__Written instruction__
Copy out every line of the material below word for word, changing nothing.

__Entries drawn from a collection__
--

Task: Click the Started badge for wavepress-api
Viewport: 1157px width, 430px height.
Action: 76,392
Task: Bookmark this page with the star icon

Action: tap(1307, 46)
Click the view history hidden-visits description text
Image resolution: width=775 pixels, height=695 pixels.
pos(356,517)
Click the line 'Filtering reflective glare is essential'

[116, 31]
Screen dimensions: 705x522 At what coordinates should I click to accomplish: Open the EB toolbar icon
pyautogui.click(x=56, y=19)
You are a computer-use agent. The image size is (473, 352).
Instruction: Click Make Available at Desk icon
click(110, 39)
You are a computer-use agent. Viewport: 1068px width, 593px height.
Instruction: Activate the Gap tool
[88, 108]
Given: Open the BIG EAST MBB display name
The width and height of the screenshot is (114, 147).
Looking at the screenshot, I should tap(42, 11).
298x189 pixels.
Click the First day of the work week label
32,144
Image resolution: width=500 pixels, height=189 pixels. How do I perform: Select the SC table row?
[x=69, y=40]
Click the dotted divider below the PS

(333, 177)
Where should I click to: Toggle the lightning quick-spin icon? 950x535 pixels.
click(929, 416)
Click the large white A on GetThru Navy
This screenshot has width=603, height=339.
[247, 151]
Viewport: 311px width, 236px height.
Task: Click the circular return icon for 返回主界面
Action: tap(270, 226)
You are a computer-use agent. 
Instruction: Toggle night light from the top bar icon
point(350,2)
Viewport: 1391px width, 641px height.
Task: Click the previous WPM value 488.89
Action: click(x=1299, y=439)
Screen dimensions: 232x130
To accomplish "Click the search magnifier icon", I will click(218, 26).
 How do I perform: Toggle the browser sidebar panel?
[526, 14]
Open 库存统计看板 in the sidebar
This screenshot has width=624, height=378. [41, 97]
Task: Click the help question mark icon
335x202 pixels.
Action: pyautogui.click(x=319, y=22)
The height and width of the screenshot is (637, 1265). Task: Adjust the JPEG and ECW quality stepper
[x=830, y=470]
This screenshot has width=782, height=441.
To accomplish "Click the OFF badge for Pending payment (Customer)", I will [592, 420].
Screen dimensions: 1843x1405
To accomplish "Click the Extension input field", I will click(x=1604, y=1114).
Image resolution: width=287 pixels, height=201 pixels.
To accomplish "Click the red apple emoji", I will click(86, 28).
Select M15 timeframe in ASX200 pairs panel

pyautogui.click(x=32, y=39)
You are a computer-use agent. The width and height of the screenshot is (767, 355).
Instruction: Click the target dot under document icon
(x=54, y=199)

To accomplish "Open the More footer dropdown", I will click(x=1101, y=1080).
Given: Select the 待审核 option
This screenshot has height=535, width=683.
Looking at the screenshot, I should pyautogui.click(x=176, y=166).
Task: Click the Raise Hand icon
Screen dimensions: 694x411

--

__Answer for the task__
Task: Click the Started badge for wavepress-api
Viewport: 1157px width, 430px height.
Action: 76,392
Task: Bookmark this page with the star icon

Action: tap(1307, 46)
Click the view history hidden-visits description text
Image resolution: width=775 pixels, height=695 pixels.
pos(356,517)
Click the line 'Filtering reflective glare is essential'

[116, 31]
Screen dimensions: 705x522 At what coordinates should I click to accomplish: Open the EB toolbar icon
pyautogui.click(x=56, y=19)
You are a computer-use agent. The image size is (473, 352).
Instruction: Click Make Available at Desk icon
click(110, 39)
You are a computer-use agent. Viewport: 1068px width, 593px height.
Instruction: Activate the Gap tool
[88, 108]
Given: Open the BIG EAST MBB display name
The width and height of the screenshot is (114, 147).
Looking at the screenshot, I should tap(42, 11).
298x189 pixels.
Click the First day of the work week label
32,144
Image resolution: width=500 pixels, height=189 pixels. How do I perform: Select the SC table row?
[x=69, y=40]
Click the dotted divider below the PS

(333, 177)
Where should I click to: Toggle the lightning quick-spin icon? 950x535 pixels.
click(929, 416)
Click the large white A on GetThru Navy
This screenshot has width=603, height=339.
[247, 151]
Viewport: 311px width, 236px height.
Task: Click the circular return icon for 返回主界面
Action: tap(270, 226)
You are a computer-use agent. 
Instruction: Toggle night light from the top bar icon
point(350,2)
Viewport: 1391px width, 641px height.
Task: Click the previous WPM value 488.89
Action: click(x=1299, y=439)
Screen dimensions: 232x130
To accomplish "Click the search magnifier icon", I will click(218, 26).
 How do I perform: Toggle the browser sidebar panel?
[526, 14]
Open 库存统计看板 in the sidebar
This screenshot has width=624, height=378. [41, 97]
Task: Click the help question mark icon
335x202 pixels.
Action: pyautogui.click(x=319, y=22)
The height and width of the screenshot is (637, 1265). Task: Adjust the JPEG and ECW quality stepper
[x=830, y=470]
This screenshot has width=782, height=441.
To accomplish "Click the OFF badge for Pending payment (Customer)", I will [592, 420].
Screen dimensions: 1843x1405
To accomplish "Click the Extension input field", I will click(x=1604, y=1114).
Image resolution: width=287 pixels, height=201 pixels.
To accomplish "Click the red apple emoji", I will click(86, 28).
Select M15 timeframe in ASX200 pairs panel

pyautogui.click(x=32, y=39)
You are a computer-use agent. The width and height of the screenshot is (767, 355).
Instruction: Click the target dot under document icon
(x=54, y=199)

To accomplish "Open the More footer dropdown", I will click(x=1101, y=1080).
Given: Select the 待审核 option
This screenshot has height=535, width=683.
Looking at the screenshot, I should pyautogui.click(x=176, y=166).
Task: Click the Raise Hand icon
Screen dimensions: 694x411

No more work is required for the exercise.